Asset manager Futuregrowth attracted praise and criticism, possibly in equal measure, when it announced in August 2016 that it was suspending lending to six large State-owned enterprises (SoEs), owing to concerns over the state of their governance. The list included the Development Bank of Southern Africa, Eskom, the Industrial Development Corporation, the Land Bank, the South African National Roads Agency Limited and Transnet.

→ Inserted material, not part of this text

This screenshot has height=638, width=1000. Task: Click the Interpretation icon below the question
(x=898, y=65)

The move predated the #GuptaLeaks emails, which blew the lid on the so-called State capture project. Nevertheless, it came amid growing concern that some of the SoEs had become, or were becoming, conduits for the diversion of money to a politically connected elite. By May the following year, a group of academics were able to confidently term developments a “silent coup”. In their ‘Betrayal of the Promise’ report, the academics went to some lengths to describe how well-placed individuals located within government, at SoEs and in the bureaucracy were increasingly displacing the institutions and indivi- duals meant to make decisions for the Constitutional State.

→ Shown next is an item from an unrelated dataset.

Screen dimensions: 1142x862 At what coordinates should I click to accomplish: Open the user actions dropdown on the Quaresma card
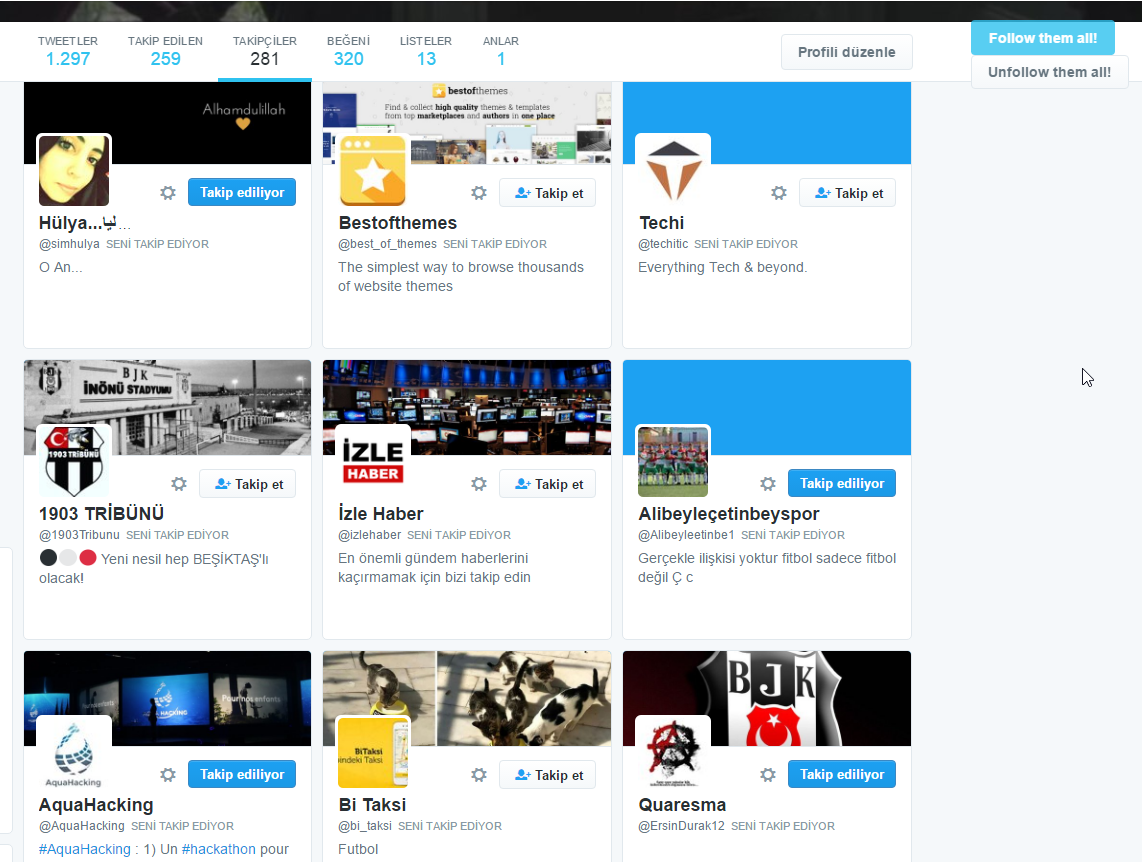[767, 774]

To its credit, Futuregrowth did not leave the matter at the level of a principled media statement. Where possible, it actively engaged with the SoEs in an effort to understand their governance protocols, identify areas of weakness and, where feasible, provide solutions.
It subsequently documented the lessons garnered in a 47-page booklet, which should become staple reading for any new member of an SoE board.
The chapter on ‘reporting and disclosures’ is particularly interesting, as it highlights some serious shortcomings with the current rules governing the debt capital markets, as codified in the JSE’s Debt Listing Requirements. The chapter laments the fact that the rules governing debt-capital-market issuers are far weaker than those governing equity-market issuers, despite that fact that the debt issuers are borrowing public money.
Futuregrowth argues, correctly in my view, that, in order to access public capital markets, issuers should subject themselves to a higher degree of scrutiny and commit to a greater level of transparency and disclosure than is currently the case.
The booklet is critical of both the JSE, which has been “slow to support calls for better protections”, and the banks, which insist on stronger protection for their loans to SoEs than is extended to bondholders. “Banks are quite willing to sell bonds to pension fund investors that they themselves would not buy.”
Some quite reasonable remedies are suggested, including that all public disclosures be published on the Stock Exchange News Service. It is public money after all.
The booklet also offers useful recommendations on dealing with everything from conflicts of interest in SoE boards to improving the workings of board subcommittees. It also offers advice for bolstering adherence to both the King IV Code on Corporate Governance and the Public Finance Management Act.
In the end, though, the most useful takeaway lies in the argument that “sunlight is the best disinfectant”, which, in the case of SoE governance, requires “increased public and timely disclosure of key procurement decisions, conflicts of interest, transactions with politically exposed people, and all deviations from policy”. Amen to that!